Il y a une chose dont on ne parle pas souvent lorsqu'on relate les exploits de la démocratisation d'internet : c'est que par le truchement d'internet le jugement de valeur appliqué aux items culturels est devenue légitime. Internet n'a pas seulement étendu l'effectivité du droit à la parole, il a surtout étendu le panel à partir duquel on peut juger d'une singularité de cette parole. Il était difficile il y a dix ans encore de dénigrer le travail "light" que fournissait un chroniqueur culturel. Vous pouviez bien être un peu désappointé d'avoir payé 5€ pour lire un rassemblement de "Eyes Wide Shut c'est bien" "Les Deux Tours c'est pas trop mal" "La Leçon de Piano c'est très touchant" – la rareté de la parole publique légitimait à elle seule une telle activité commerciale. Il en va de même pour les "images du monde" : une eternelle photographie de taxi new yorkais ? d'indiens sertis de tissus colorés ? de femme nue en noir et blanc ? Les opportunités de diffusion de tels clichés n'étaient pas aussi légions ni aussi aisément accessibles qu'aujourd'hui. Mais que se passe t-il si Mr. Photographe-de-taxi-newyorkais vient rouspéter sur l'utilisation que Mr. J'utilise-des-images-récupérées-pour-mon-travail fait de son image ?
Mr. J'utilise-des-images-récupérées-pour-mon-travail ne pourra t-il pas rétorquer "Très bien, je vais donc utiliser une autre image de taxi newyorkais" car, pense Mr. J'utilise-des-images-récupérés-pour-mon-travail, je finirais bien par tomber sur une photo dont l'auteur est conscient de la multitude inquantifiable de photographies du même ordre qui existent aujourd'hui. La clé du problème est là : plus le stock d'opinions, d'images, d'items culturels est grand, plus les chances de faire valoir une singularité du propos sont rares – et pour une centaine qui refuse cet état de fait, il y en a bien quelques-uns qui en sont conscients et l'acceptent. Internet, avant toute chose peut-être, a surtout remis les pendules à l'heure en ce qui concerne les substrats constitutifs de la subjectivité. Et non, photographier la Tour Effel n'est pas un de ces éléments constitutifs. Pas plus que de prendre vos vacances d'été à la mer ou de posséder un iphone, d'apprécier les filles faciles, de vouloir posséder une maison à Brooklyn, de vouloir faire le tour du monde, d'aimer Harry Potter – whatever.

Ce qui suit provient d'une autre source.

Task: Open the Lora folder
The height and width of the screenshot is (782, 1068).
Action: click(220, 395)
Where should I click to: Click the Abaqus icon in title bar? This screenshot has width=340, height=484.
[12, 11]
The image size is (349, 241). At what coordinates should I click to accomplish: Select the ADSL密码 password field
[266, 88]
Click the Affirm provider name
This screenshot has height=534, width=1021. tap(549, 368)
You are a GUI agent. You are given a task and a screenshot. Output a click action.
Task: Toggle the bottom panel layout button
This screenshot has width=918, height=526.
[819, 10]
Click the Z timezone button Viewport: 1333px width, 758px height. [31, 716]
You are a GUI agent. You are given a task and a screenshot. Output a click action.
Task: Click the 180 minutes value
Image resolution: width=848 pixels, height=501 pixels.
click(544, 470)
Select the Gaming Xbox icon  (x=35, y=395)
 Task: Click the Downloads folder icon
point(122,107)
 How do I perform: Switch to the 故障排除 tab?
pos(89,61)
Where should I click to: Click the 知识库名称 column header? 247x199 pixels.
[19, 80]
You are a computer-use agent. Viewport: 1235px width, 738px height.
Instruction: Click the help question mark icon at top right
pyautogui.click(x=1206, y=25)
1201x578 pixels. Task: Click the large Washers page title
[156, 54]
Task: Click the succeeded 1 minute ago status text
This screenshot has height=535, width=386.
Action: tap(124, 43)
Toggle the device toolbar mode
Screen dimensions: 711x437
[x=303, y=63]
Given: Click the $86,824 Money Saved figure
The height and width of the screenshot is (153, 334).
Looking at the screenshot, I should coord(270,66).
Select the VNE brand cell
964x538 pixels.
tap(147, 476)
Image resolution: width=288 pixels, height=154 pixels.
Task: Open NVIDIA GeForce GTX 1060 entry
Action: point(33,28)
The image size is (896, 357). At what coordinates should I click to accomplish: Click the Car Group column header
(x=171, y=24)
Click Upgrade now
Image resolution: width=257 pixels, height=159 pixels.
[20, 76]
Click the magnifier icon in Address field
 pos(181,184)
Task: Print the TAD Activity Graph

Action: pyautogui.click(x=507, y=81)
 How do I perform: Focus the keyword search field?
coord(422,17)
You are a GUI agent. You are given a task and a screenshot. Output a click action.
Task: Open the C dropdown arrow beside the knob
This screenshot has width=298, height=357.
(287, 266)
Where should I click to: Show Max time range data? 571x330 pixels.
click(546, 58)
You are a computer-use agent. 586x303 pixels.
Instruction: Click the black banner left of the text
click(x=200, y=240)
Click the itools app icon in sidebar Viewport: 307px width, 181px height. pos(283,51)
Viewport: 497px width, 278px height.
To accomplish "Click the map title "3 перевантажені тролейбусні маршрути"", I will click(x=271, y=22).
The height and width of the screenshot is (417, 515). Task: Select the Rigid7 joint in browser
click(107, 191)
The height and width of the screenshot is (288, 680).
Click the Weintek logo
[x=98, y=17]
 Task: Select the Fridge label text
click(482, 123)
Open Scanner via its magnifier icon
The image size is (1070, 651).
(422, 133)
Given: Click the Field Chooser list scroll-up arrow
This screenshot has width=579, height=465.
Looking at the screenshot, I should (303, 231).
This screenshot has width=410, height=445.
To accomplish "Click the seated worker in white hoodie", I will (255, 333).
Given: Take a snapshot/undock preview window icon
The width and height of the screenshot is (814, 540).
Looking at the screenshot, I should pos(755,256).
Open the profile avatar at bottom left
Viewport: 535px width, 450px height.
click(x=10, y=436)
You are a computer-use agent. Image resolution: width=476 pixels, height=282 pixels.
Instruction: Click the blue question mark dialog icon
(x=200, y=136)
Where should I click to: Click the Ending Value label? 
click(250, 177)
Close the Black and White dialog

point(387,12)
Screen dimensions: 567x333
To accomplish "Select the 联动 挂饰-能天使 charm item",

Les droits impliquent des devoirs (cf. cours d'éducation civique) et rien ne justifie que le droit d'auteur échappe à la règle.
Lionel Maurel a raison de demander (de façon rhétorique, si je ne mécomprends pas son article) s'il ne vaudrait pas mieux juger du droit d'auteur au jour de l'utilisation. Puisqu'il y a des chances que nos images ne soient plus – mais vraiment plus – originales le dernier bastion du droit d'auteur réside sans doute dans l'utilisation singulière de ces items.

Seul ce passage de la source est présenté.